Fort McCoy is a 2011 American drama film written by Kate Connor, produced by Connor and Eric Stoltz, and directed by Connor and Michael Worth that stars Stoltz, Connor, Lyndsy Fonseca, Andy Hirsch, Camryn Manheim, Seymour Cassel, and Brendan Fehr.

The film depicts the life of a barber who is hired by the United States Army. His services are needed for a prisoner-of-war camp in Wisconsin.

Plot
In 1944 Frank Stirn moves his family to Wisconsin to become a barber for the US Army and a prisoner-of-war camp it oversees at Fort McCoy. Bitter that he is unable to fight because he is 4F, Frank takes a stand when a Nazi officer threatens his wife.

Production
The film was shot in California, and La Crosse, Wisconsin.

Release
The film was first shown at Boston, Cannes Independent, Rhode Island, Savannah film festivals. The U.S. and Canadian rights were acquired by Monterey Media in March 2014.

● PROVIDED RECORDS:

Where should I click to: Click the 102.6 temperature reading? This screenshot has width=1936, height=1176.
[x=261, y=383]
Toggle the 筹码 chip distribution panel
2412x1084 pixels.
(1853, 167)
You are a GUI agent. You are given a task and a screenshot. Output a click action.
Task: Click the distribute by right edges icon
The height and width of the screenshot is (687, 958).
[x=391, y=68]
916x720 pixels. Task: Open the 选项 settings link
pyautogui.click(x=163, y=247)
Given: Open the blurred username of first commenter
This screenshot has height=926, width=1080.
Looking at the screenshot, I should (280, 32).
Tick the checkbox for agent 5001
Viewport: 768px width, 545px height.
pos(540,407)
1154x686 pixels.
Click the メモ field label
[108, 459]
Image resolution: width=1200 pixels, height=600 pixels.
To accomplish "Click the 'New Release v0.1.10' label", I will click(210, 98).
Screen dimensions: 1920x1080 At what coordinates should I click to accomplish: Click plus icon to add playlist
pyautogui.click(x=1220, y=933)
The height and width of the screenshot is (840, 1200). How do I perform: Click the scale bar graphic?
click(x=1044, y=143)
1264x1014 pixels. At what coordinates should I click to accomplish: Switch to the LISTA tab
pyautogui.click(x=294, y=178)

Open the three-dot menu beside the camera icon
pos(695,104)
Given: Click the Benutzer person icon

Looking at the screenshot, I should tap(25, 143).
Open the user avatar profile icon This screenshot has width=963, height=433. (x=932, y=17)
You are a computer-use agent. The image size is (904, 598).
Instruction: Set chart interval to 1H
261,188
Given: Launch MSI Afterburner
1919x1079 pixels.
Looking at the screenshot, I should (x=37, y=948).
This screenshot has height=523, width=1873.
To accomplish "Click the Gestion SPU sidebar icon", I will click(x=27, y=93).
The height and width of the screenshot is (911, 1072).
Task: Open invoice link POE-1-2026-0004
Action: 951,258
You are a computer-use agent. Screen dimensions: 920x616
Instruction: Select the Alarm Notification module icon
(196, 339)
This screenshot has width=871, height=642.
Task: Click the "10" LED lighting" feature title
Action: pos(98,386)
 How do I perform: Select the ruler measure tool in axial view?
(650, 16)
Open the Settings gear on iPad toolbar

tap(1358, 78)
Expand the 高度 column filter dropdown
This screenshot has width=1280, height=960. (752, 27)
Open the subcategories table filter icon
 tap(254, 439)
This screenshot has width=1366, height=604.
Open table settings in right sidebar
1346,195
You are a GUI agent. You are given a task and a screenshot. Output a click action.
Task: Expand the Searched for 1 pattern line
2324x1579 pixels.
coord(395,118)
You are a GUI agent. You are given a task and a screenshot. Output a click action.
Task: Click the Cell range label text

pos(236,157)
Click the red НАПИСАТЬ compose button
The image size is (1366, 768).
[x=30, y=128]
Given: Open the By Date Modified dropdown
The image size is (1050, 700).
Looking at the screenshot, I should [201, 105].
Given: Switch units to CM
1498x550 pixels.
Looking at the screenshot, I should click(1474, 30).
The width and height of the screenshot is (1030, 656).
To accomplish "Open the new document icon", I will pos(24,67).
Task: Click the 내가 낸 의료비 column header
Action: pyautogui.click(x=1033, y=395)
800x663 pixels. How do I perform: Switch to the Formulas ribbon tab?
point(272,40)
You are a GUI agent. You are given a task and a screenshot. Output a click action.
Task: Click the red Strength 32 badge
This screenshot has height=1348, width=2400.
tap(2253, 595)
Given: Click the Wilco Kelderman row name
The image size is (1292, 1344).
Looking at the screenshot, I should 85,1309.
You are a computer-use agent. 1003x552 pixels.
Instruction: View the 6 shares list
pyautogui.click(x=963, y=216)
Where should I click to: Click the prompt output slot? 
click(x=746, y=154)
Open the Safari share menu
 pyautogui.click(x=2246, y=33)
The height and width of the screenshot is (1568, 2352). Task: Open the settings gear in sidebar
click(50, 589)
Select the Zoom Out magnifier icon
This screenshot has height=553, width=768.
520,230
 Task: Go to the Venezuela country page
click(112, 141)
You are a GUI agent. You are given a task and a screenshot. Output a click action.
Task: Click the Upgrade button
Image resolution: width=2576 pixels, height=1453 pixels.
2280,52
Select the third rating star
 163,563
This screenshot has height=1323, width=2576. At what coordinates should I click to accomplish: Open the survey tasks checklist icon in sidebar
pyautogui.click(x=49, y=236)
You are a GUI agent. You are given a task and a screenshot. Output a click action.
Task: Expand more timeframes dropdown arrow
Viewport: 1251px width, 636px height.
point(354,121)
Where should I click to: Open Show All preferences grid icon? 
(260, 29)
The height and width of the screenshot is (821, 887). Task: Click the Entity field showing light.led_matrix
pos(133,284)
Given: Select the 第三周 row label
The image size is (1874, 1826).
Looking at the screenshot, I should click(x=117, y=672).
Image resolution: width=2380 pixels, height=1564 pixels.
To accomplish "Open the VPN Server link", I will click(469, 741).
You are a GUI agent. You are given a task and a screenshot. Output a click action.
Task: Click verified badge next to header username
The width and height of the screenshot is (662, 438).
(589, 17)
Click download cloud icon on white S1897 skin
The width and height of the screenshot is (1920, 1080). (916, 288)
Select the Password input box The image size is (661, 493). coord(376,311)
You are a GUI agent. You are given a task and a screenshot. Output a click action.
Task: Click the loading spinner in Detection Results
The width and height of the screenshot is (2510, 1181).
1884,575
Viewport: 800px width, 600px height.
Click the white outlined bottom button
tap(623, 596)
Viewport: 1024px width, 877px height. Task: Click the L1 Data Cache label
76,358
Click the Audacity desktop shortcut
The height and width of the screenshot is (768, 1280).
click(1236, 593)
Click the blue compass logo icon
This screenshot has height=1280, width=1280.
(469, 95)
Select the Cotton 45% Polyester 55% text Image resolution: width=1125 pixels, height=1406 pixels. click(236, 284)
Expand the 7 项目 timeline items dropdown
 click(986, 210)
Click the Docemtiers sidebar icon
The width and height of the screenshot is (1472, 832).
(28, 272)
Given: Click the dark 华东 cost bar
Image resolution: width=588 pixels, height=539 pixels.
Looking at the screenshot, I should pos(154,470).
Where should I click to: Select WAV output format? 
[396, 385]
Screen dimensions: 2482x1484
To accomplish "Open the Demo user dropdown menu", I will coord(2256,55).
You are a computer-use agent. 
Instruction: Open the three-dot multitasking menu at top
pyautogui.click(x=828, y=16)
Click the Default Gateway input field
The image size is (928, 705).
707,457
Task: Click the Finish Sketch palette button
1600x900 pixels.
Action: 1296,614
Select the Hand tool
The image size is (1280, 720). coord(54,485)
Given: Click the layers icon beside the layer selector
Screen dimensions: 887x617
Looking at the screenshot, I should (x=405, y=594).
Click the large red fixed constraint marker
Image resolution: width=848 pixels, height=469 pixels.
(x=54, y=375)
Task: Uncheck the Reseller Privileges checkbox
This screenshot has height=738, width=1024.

● CHALLENGE A:
Print the portion of the film article between "Fort McCoy is" and "camp in Wisconsin.", inclusive.
● CHALLENGE B:
Answer the following from the film article:
(i) In what year does the plot begin?
(ii) In which places was the film shot?
(iii) Which company acquired the U.S. and Canadian rights, and in what month and year?
● CHALLENGE C:
Summarize the film article in two sentences.

● EXERCISE OUTPUT A:
Fort McCoy is a 2011 American drama film written by Kate Connor, produced by Connor and Eric Stoltz, and directed by Connor and Michael Worth that stars Stoltz, Connor, Lyndsy Fonseca, Andy Hirsch, Camryn Manheim, Seymour Cassel, and Brendan Fehr.

The film depicts the life of a barber who is hired by the United States Army. His services are needed for a prisoner-of-war camp in Wisconsin.

● EXERCISE OUTPUT B:
(i) 1944
(ii) California, and La Crosse, Wisconsin
(iii) Monterey Media, in March 2014

● EXERCISE OUTPUT C:
Fort McCoy is a 2011 American drama film, written by Kate Connor and directed by Connor and Michael Worth, about Frank Stirn, who in 1944 moves his family to Wisconsin to work as a barber for the US Army and its prisoner-of-war camp at Fort McCoy. Shot in California and La Crosse, Wisconsin, the film was shown at several festivals, and Monterey Media acquired its U.S. and Canadian rights in March 2014.